If you’re stuck on trying to decide whether to use BigCommerce or any of the three main BigCommerce alternatives, read on. We’ll help break it down for you.

A business is only as strong as its foundation and when it comes to eCommerce, the foundation on which to build your website can make major differences on how your business moves forward. Whether you’re launching a brand new eCommerce website from scratch or you’re overhauling an already-established one, choosing the right platform to power your website is an important decision to make.

At Diztinct, we prefer and specialize in the BigCommerce platform and many of our clients also find that the system best suits their respective business’ needs. But what if you’re on the fence about which platform to use for your site? You’ve done your research online and found out good things about BigCommerce, but you’ve probably also cross-shopped them against Shopify, WooCommerce, and Magento. Understandably so. They are, after all, the three largest and most widely-used eCommerce providers on the Internet. So, if you’re having trouble trying to decide whether BigCommerce is right for you and your business, let’s compare against BigCommerce’s three main competitors.

BigCommerce VS Shopify

Screenshot of Shopify's admin section.
Screenshot of Shopify’s admin section.

BigCommerce’s #1 competitor is Shopify. Both systems are software as a service (SaaS) and with that comes many shared advantages. Both BigCommerce and Shopify provide users with unlimited product inventories, unlimited disk space and bandwidth, Level 1 PCI compliance, automatic updates, SEO tools, 24/7 support, and both are optimized for mobile use. BigCommerce and Shopify also provide users with hosting, so that’s one more crucial aspect of running a website that’s taken care for you by the provider. Where BigCommerce and Shopify differ, however, is how they operate. The main point of contention with Shopify is that if you were to opt for their least-expensive subscription plan, Lite, your functionality is severely limited. Many core features which come standard on BigCommerce are missing until you step up to the next higher Shopify tier, Basic Shopify. BigCommerce also has the advantage of a broader availability of payment gateways; 65 pre-integrated gateways, plus one-click setup that will let you quickly accept all major credit cards and payment options such as Apple and Amazon Pay. There are also zero transaction fees when using BigCommerce versus Shopify, which only rescinds transaction fees when using Shopify Payments. In regards to setting up your store, Shopify makes it quick and easy with its automatic inventory categorizing but at the expense of limited (restricted) categorizing capabilities. For retailers with large, sprawling categories or complex inventory types, BigCommerce’s highly detailed product categorizing makes inventory management more efficient and accurate. BigCommerce is also the better choice for creating fully-custom websites as developers have greater access into the code.

Shopify Pros:

  • Unmatched brand recognition
  • Wide selection of templates/themes, apps, and integrations
  • Simple-to-use admin area and easy navigation

Shopify Cons:

  • Limited scalability
  • Heavily-dependent on third-party apps for basic functions
  • Payment gateways necessitate transaction fees, except Shopify Payments

BigCommerce VS WooCommerce

Screenshot of WooCommerce's admin section.
Screenshot of WooCommerce’s admin section.

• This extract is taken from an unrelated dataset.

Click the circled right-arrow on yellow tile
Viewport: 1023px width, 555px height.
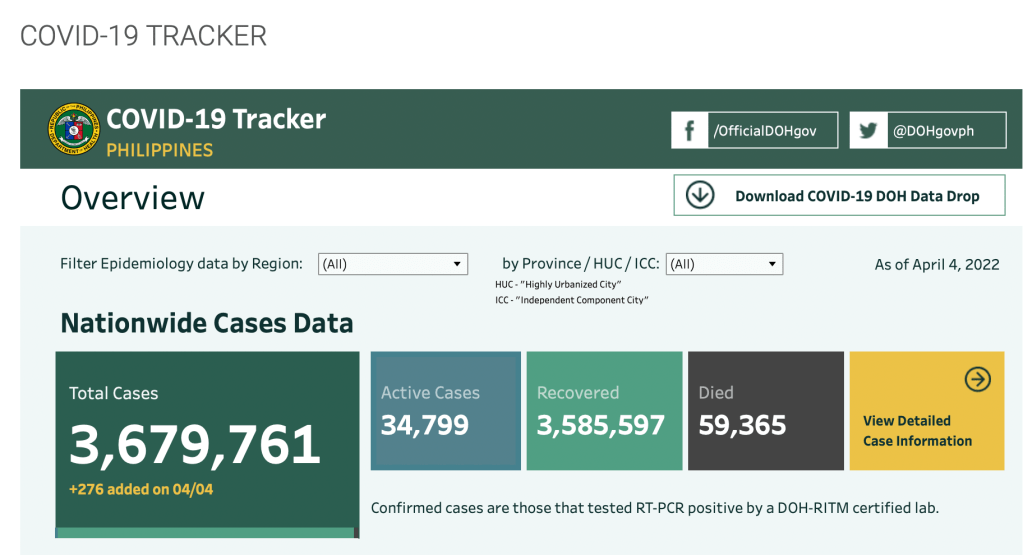(x=977, y=379)
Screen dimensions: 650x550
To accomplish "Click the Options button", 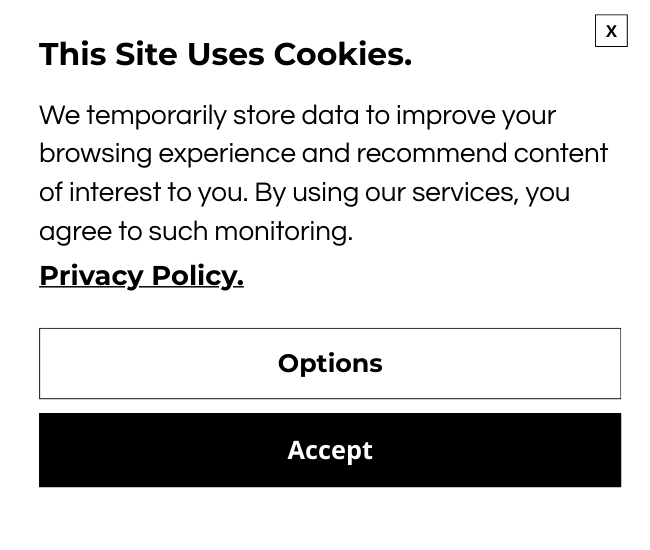I will point(330,363).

We’ve previously covered this topic in-depth in an earlier article but to summarize, WooCommerce is an open source, free-to-use plugin for WordPress websites. With an open source solution, there are no subscription fees involved and users are free to explore unlimited possibilities in code manipulation and customization. WooCommerce and WordPress allow far greater experimentation with custom web design and development than either BigCommerce or Shopify. WooCommerce also makes greater use of headless commerce; WooCommerce and WordPress are excellent content delivery systems, which takes full advantage of the selling opportunities that social media has to offer. WooCommerce is a favorite option for content creators, artists, and merchants who deal with non-physical, virtual or electronic goods. However, there are glaring negatives with using open source software. WooCommerce is extremely reliant–more so than Shopify–on third-party apps, plug-ins, themes, and integrations. While some can be had for free, most of the top-performing apps and add-ons will come at a premium and that aforementioned free-to-use part is no longer free-to-use; it can get exorbitantly expensive. WooCommerce, being open source, also does not provide their users with hosting, automatic updates, and security patches. These are all responsibilities of the end user. Also, with the absence of automatic security and how widespread WordPress websites are on the Internet (almost half of all websites), a WooCommerce store is more likely to be targeted by hackers and cyber criminals. It should be said that none of these make WooCommerce a bad system to use; quite the opposite, in fact, as WooCommerce stores hold the second largest slice of the US eCommerce market (after King-of-the-Hill Shopify). It’s just that the added responsibilities that go with running and maintaining a WooCommerce store are all items to be considered when BigCommerce takes care of these for you.

WooCommerce Pros:

  • Unlimited customization capabilities through open source software
  • Zero initial startup cost (until the apps and plug-ins are incorporated)
  • Top platform preference for headless commerce and content-driven merchants

WooCommerce Cons:

  • Can get VERY expensive
  • Not appropriate for complex inventories and detailed product categorization needs
  • Heavily increased end-user responsibility for security, software updates, hosting, etc.

BigCommerce VS Magento

Screenshot of Magento 2's admin section.
Screenshot of Magento 2’s admin section.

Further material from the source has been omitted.